In fact, the Towers Watson study she cites suggests employers with workers “fully engaged” with benefits have three times the operating margin of similar firms with low benefits engagement or no benefits at all. Those numbers are hard to apply directly to a given company or sponsor, McKinnon admits. “But we know without a doubt that better engagement with retirement benefits can push the needle in the right direction on so many areas of the business,” she says.

There is also no shortage of research showing the benefits of employees’ long-term financial wellness on a given company’s performance over time, McKinnon says, especially the ability to retire comfortably close to the traditional age. When workers can’t retire, the workforce gets older, potentially driving up the cost of health and disability insurance, she says. And workers tend to grow pessimistic and less productive when they don’t have a long-term expectation of successful outcomes, she says. It’s only when effective plan marketing and plan design are coupled that DC plans can effectively replace their older defined benefit cousins as a lifetime retirement solution, she says.

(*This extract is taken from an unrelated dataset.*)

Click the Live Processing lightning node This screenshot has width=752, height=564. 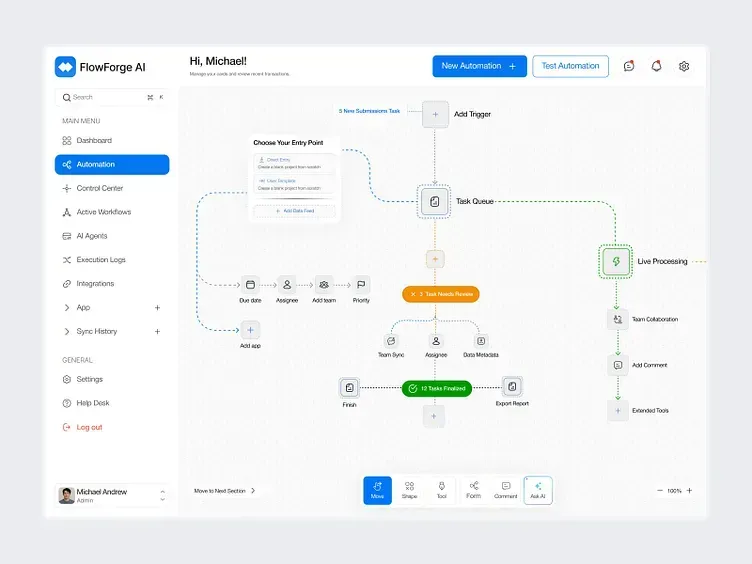tap(616, 261)
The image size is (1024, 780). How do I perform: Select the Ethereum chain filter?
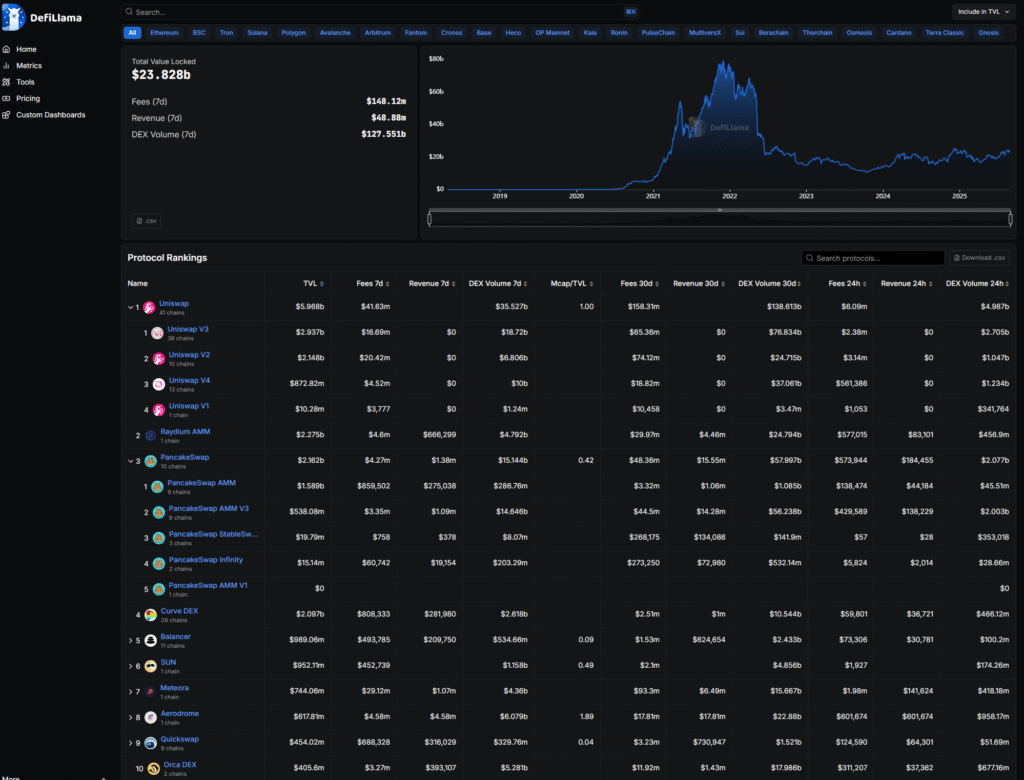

“As an employer and a plan sponsor, you want people to retire when they want to,” McKinnon says. “And you want to communicate your good will at every turn. Tell people why you are choosing the service providers that you’re choosing, why are you excited about their offerings? Consider giving employees a total compensation statement each year. Don’t make them calculate what they’re getting from a 3% on 6% of salary. Do it for them, so they know.”